Con grandes dificultades marcha la obra del tercer carril de la A-49 y ahora el concurso de acreedores de la empresa adjudicataria de las obras, Jocar, va poner más difícil la continuación de los trabajos en esta autovía, pero no sólo en ella, sino también en los accesos a poblaciones como Gines, que van asociados a la prolongación que en un primer tramo era hasta Bollullos-Umbrete, para seguir después hasta Sanlúcar la Mayor-Huévar. Este inconveniente obliga al Ministerio de Fomento a rescindir el contrato e iniciar los trámites administrativos correspondientes que, sin duda, supondrán inevitables retrasos para una de las obras que, al menos, estaba en marcha.

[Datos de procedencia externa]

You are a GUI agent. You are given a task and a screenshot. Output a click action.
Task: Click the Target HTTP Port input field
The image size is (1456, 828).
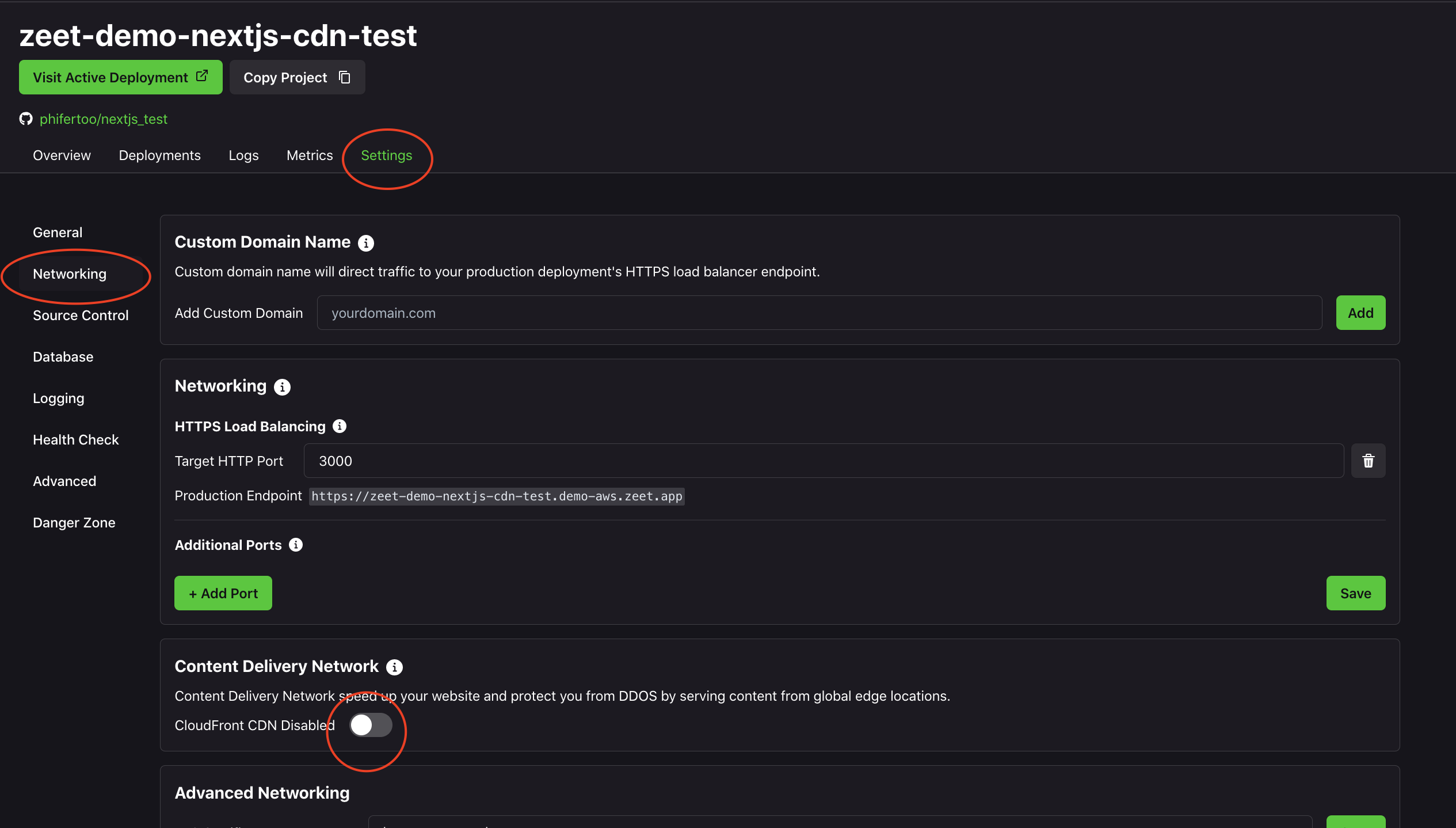tap(824, 461)
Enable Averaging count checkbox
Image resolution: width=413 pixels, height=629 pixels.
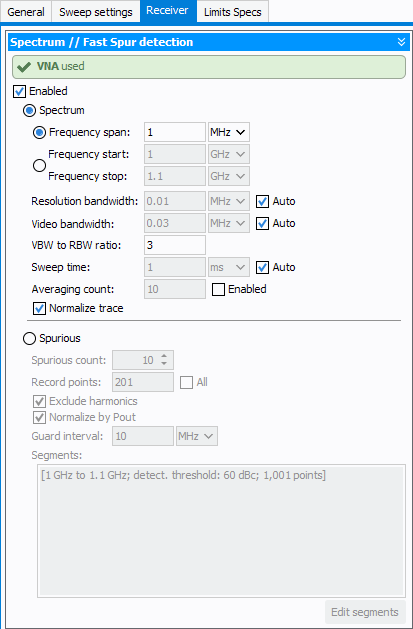219,289
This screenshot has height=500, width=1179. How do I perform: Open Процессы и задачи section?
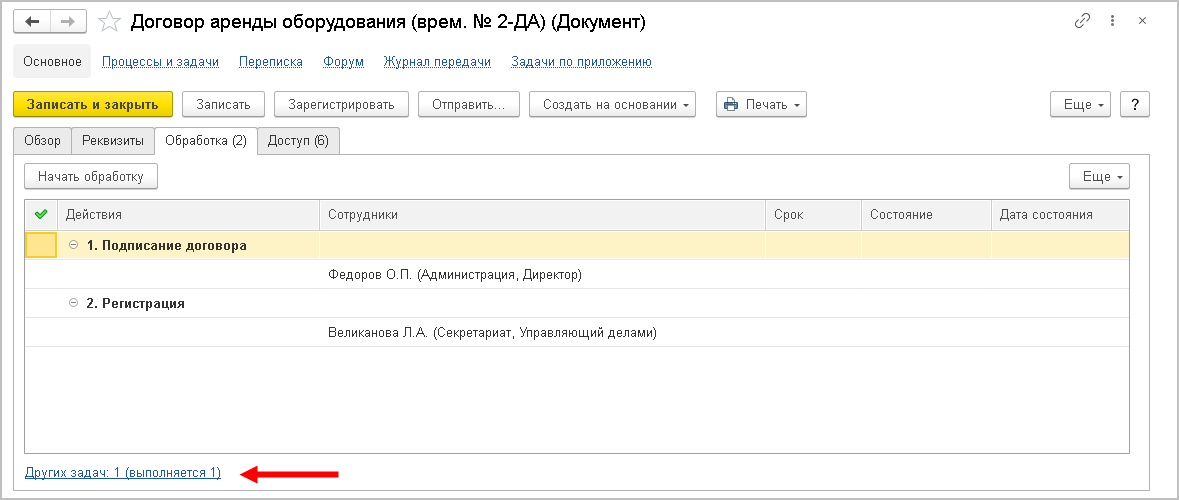click(160, 62)
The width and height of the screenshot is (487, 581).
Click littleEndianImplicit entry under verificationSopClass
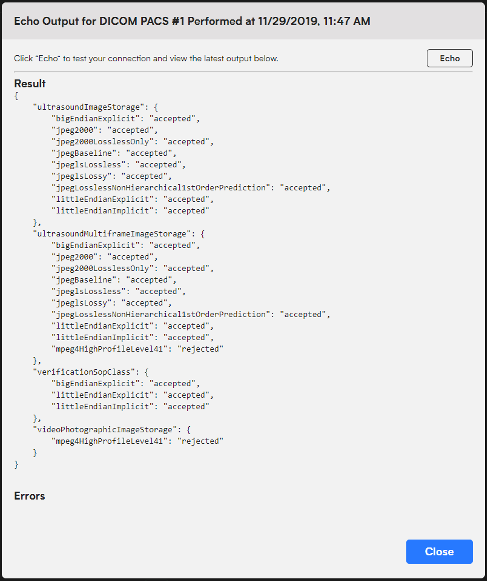[x=130, y=406]
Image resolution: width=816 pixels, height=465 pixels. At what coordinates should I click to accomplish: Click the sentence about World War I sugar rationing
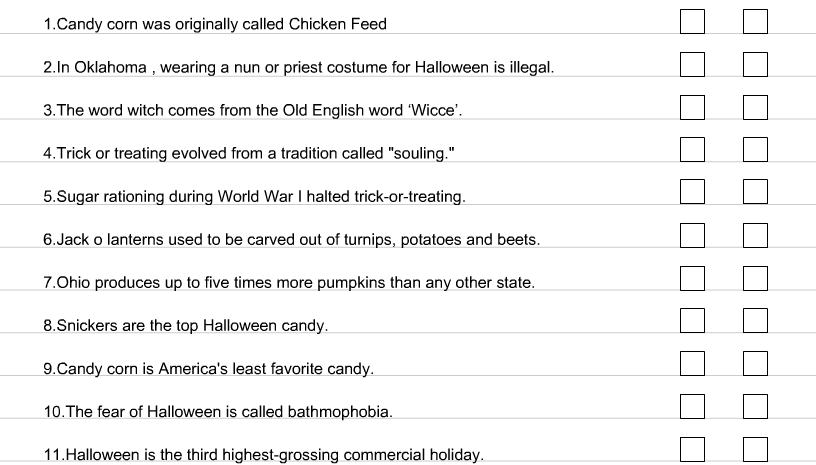[x=254, y=197]
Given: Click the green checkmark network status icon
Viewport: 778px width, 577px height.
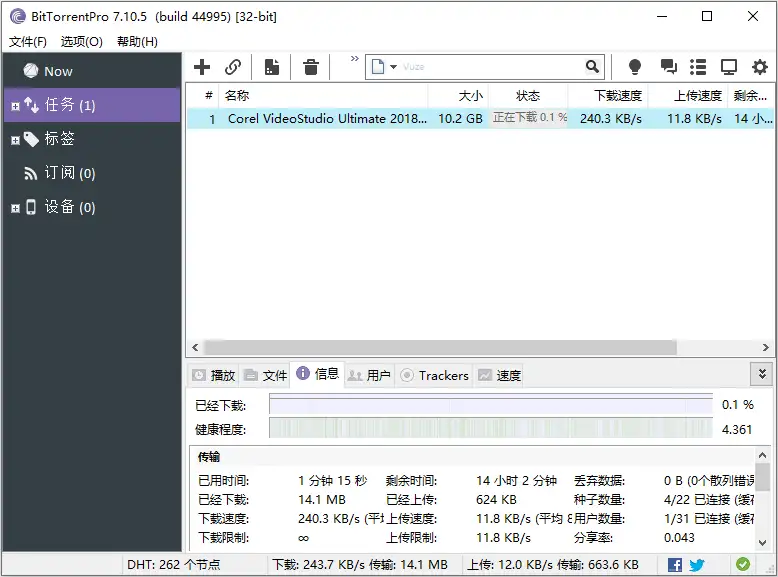Looking at the screenshot, I should coord(743,565).
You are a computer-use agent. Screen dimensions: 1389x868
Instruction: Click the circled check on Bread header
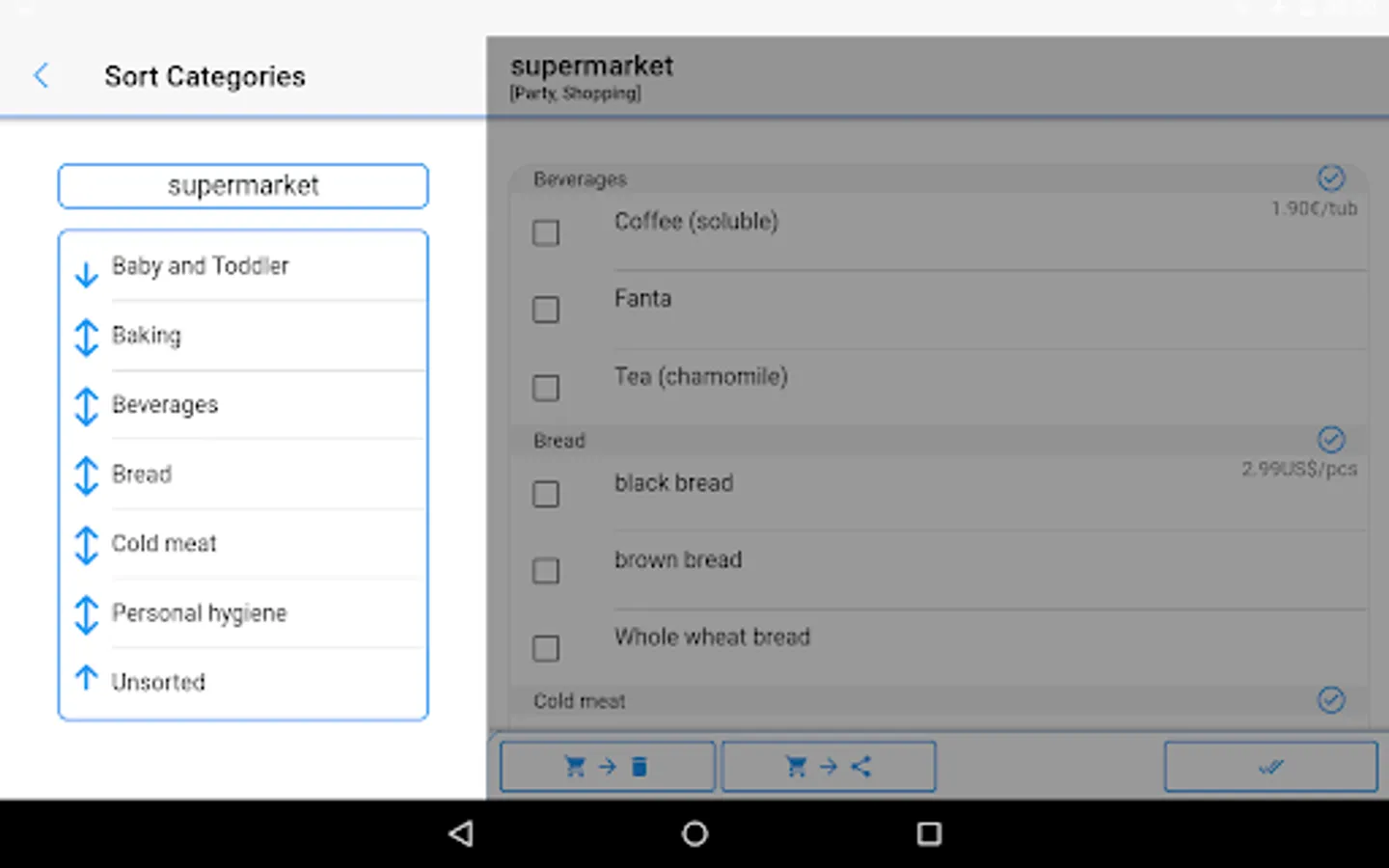[x=1331, y=440]
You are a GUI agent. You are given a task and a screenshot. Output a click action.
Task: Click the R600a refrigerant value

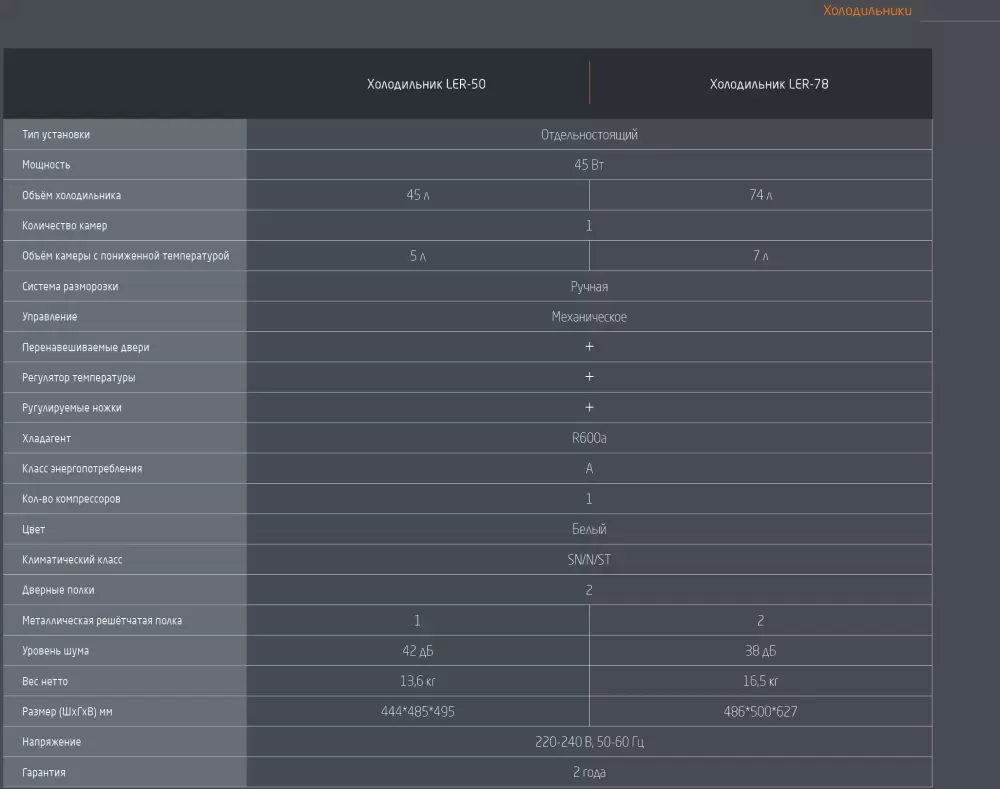tap(589, 438)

El trazado partía de Camas para enlazar Castilleja de la Cuesta, Valencina, Salteras, Olivares, Albaida del Aljarafe y Sanlúcar la Mayor, pero de este proyecto, llamado Autovía del Aljarafe, no hay avance alguno, salvo algunos estudios informativos, y no se han realizado siquiera los proyectos de ejecución. Esta infraestructura depende de la Junta de Andalucía y se esperaba como un gran corredor de conexión entre estas poblaciones.
La reconsideración de los túneles de la SE-40 en el tramo de Coria-Dos Hermanas es la buena noticia para el futuro de las infraestructuras del Aljarafe, sobre todo porque lleva dos años de retraso, que ha traído esta semana la ministra de Fomento, Ana Pastor. Ésta dejó claro en Sevilla que la obra se hará «sin chapuzas», dejando atrás la propuesta del Gobierno socialista de eliminar dos de los túneles previstos bajo el Guadalquivir, con lo que la Administración de José Luis Rodríguez Zapatero trataba de ahorrar 5,8 millones de euros en cada uno de los túneles, pero que encontró la oposición de los técnicos.
Pastor se comprometió pero no dió plazos ni consignación presupuestaria. Ese paso subterráneo es fundamental para dar continuidad al tramo de la SE-40 que va desde la A-49 en Espartinas hasta Coria del Río y dotar de fluidez al ahora congestionado tráfico interurbano del Aljarafe.
También es fundamental el impulso del Ministerio para el tramo entre Dos Hermanas y Alcalá de Guadaira, que ha sufrido un parón debido a que pese a estar la obra licitada e incluso haber empezado los trabajos, las empresas presentaron un reformado que no fue aprobado, lo que obligará a Fomento a volver a sacar la licitación del tramo hasta Alcalá.
El trazado de la ampliación con un tercer carril de la A-49, tal y como está diseñada, ha dado al traste con una importante plataforma de reserva, infraestructuras denominadas en el Potaus «plataformas multimodales» que son espacios reservados para el transporte público, carriles para bicicletas y sendas peatonales. La plataforma proyectada desde La Pañoleta hasta Pilas estaba prevista por la mediana de la A-49, pero ésta se ha utilizado para el tercer carril, haciendo inviable la reserva de ese espacio. Como plataforma reservada está operativo el puente viejo de San Juan de Aznalfarache, que cumple las funciones para dar salida a los autobuses y ofrecer un carril bici, aunque los vecinos se quejan porque esta vía no permite la conexión que se esperaba con Plaza de Armas.
El nuevo gobierno que salga de las próximas elecciones autonómicas tiene ante sí el reto de vertebrar el Aljarafe y dar una respuesta a los vecinos de la corona metropolitana. Planes hay, falta el hormigón.